WHAT THIS TASK INVOLVES —
The lines below starting at the line containing "Click the help" and ending at the line containing "Given: Open the 法国女仆 skin thumbnail" are to be repeated exactly, with both ends kept and nothing else added.

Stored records
= Beginning of Section =

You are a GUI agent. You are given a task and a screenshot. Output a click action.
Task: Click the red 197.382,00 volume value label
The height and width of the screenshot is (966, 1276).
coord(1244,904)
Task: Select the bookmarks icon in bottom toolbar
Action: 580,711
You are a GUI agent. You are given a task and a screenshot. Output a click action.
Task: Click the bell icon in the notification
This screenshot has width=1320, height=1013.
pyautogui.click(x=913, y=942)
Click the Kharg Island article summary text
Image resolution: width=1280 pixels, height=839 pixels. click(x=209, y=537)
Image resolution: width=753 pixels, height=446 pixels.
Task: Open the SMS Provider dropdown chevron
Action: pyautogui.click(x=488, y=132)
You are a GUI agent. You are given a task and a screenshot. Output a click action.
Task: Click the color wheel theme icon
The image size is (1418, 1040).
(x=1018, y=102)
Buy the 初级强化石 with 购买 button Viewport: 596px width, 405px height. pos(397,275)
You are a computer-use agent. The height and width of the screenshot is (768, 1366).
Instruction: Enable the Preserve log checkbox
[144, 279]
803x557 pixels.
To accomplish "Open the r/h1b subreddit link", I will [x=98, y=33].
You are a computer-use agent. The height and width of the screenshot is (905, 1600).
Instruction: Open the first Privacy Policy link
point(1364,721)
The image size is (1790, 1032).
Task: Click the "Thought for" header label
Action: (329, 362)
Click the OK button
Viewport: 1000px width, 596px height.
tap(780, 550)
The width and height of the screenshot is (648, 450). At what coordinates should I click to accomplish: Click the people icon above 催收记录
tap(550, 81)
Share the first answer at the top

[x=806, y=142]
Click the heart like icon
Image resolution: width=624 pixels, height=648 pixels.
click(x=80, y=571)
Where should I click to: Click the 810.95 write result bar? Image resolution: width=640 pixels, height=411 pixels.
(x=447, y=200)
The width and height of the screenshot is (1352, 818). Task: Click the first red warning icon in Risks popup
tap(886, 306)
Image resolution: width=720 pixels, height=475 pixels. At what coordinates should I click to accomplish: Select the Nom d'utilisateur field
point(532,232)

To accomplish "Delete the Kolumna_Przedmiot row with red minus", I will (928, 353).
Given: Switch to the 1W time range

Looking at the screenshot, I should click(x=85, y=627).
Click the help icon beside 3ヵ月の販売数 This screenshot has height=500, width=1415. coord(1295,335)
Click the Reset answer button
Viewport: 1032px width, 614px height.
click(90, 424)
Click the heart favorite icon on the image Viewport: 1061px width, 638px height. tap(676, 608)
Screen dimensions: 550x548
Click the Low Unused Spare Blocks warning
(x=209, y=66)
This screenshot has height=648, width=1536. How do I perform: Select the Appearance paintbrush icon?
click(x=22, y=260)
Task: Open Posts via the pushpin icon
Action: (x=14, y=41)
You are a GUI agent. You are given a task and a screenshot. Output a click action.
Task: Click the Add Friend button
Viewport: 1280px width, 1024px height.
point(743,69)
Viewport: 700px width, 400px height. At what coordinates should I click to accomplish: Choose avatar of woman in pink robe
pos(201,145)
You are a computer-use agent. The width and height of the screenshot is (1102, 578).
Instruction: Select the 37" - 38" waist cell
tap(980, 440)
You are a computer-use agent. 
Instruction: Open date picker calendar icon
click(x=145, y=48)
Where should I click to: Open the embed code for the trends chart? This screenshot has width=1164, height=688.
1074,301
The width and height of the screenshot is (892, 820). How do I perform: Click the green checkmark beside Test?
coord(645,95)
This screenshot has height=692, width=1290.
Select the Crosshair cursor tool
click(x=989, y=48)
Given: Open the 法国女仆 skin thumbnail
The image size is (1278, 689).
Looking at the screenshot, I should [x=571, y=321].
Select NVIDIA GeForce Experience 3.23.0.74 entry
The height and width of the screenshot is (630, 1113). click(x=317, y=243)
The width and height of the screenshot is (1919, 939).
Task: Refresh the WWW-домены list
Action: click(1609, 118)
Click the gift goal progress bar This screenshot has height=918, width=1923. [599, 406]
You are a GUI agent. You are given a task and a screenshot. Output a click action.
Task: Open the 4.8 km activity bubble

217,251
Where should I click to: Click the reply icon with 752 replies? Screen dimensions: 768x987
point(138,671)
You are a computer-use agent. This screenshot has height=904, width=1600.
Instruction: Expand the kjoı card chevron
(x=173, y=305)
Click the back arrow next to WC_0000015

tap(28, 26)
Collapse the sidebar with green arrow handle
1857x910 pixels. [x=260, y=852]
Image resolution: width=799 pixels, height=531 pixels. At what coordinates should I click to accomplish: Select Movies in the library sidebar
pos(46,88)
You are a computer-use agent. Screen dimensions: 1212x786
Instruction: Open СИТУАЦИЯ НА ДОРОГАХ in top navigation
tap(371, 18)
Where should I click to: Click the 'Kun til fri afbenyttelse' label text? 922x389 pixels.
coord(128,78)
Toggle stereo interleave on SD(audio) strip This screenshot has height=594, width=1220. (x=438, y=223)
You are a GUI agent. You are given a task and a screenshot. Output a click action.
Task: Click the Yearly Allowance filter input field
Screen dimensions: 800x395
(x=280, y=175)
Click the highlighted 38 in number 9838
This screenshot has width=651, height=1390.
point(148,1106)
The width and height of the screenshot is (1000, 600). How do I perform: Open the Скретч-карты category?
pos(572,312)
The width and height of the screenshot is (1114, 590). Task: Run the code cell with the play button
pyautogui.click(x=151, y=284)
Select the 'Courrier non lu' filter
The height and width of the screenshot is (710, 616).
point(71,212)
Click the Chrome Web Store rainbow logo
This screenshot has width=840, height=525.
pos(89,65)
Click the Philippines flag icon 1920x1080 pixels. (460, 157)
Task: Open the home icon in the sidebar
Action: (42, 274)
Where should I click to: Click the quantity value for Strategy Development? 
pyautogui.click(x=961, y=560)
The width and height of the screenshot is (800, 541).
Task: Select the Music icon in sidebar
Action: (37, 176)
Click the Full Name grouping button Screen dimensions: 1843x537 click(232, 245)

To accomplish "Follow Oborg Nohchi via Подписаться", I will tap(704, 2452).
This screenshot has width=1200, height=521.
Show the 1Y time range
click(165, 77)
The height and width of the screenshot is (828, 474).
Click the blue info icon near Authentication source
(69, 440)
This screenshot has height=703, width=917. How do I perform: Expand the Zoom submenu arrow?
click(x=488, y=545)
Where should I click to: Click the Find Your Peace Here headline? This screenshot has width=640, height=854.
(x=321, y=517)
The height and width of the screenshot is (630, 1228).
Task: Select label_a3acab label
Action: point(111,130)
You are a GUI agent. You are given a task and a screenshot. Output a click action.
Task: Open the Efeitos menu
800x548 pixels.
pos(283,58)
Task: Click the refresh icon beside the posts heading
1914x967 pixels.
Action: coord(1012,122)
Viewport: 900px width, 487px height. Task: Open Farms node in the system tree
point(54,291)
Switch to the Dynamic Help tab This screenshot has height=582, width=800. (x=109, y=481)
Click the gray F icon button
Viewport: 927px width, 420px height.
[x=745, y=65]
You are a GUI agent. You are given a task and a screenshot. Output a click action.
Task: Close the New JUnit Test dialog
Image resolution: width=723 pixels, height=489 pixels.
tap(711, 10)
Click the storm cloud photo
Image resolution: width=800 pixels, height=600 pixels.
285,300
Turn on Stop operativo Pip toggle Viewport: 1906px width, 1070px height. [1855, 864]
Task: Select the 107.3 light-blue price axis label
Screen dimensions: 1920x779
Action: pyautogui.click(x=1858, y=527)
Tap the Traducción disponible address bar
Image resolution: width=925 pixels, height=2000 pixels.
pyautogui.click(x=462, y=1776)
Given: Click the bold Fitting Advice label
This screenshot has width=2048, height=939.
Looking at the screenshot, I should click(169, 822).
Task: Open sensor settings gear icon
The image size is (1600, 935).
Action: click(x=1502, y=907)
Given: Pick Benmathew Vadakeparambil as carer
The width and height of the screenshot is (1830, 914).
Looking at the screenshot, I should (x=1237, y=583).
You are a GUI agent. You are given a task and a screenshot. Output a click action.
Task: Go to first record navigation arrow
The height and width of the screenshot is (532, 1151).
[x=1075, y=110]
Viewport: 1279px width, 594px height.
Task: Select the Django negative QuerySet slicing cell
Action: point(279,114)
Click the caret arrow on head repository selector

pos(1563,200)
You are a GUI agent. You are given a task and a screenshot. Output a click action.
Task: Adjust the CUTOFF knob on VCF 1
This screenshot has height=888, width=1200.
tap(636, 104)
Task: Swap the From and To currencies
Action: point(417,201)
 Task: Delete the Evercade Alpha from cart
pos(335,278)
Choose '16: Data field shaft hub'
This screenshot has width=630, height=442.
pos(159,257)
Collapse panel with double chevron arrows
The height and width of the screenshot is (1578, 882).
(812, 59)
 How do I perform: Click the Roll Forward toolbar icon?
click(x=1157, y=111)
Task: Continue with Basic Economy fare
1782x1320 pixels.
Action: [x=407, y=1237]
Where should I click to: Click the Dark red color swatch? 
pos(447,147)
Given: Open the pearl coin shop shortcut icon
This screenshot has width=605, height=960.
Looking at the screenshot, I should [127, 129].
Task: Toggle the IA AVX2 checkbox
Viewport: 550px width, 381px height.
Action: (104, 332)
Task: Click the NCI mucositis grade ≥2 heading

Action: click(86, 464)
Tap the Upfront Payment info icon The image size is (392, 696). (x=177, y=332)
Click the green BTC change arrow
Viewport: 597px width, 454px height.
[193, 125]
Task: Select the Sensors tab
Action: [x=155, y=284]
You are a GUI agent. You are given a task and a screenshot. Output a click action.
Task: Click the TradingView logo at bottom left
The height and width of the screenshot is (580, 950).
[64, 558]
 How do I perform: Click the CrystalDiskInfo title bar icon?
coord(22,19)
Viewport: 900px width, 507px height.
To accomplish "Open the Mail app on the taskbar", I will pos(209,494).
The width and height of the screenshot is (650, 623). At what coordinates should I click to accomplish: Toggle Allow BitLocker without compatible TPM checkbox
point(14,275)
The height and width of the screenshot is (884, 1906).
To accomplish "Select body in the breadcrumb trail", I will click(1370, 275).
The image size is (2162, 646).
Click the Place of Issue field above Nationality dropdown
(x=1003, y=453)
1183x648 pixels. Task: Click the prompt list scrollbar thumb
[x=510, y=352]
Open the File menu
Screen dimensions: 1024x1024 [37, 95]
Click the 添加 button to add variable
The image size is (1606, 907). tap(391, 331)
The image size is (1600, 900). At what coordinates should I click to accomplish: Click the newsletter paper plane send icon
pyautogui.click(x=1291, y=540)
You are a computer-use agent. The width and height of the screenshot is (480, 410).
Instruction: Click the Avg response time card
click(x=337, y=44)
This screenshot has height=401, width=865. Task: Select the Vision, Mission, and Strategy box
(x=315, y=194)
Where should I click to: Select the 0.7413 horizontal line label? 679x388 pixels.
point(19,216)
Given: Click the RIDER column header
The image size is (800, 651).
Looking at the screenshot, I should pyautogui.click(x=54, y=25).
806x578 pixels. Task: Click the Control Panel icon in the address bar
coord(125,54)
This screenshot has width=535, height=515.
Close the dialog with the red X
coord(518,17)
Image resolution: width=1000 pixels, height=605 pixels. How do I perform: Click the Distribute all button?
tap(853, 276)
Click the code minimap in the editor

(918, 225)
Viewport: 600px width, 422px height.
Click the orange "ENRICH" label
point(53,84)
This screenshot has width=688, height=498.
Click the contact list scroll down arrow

= End of Section =

ANSWER TO THIS PROBLEM —
Click the help icon beside 3ヵ月の販売数 This screenshot has height=500, width=1415. coord(1295,335)
Click the Reset answer button
Viewport: 1032px width, 614px height.
click(90, 424)
Click the heart favorite icon on the image Viewport: 1061px width, 638px height. tap(676, 608)
Screen dimensions: 550x548
Click the Low Unused Spare Blocks warning
(x=209, y=66)
This screenshot has height=648, width=1536. How do I perform: Select the Appearance paintbrush icon?
click(x=22, y=260)
Task: Open Posts via the pushpin icon
Action: (x=14, y=41)
You are a GUI agent. You are given a task and a screenshot. Output a click action.
Task: Click the Add Friend button
Viewport: 1280px width, 1024px height.
point(743,69)
Viewport: 700px width, 400px height. At what coordinates should I click to accomplish: Choose avatar of woman in pink robe
pos(201,145)
You are a computer-use agent. The width and height of the screenshot is (1102, 578).
Instruction: Select the 37" - 38" waist cell
tap(980, 440)
You are a computer-use agent. 
Instruction: Open date picker calendar icon
click(x=145, y=48)
Where should I click to: Open the embed code for the trends chart? This screenshot has width=1164, height=688.
1074,301
The width and height of the screenshot is (892, 820). How do I perform: Click the green checkmark beside Test?
coord(645,95)
This screenshot has height=692, width=1290.
Select the Crosshair cursor tool
click(x=989, y=48)
Given: Open the 法国女仆 skin thumbnail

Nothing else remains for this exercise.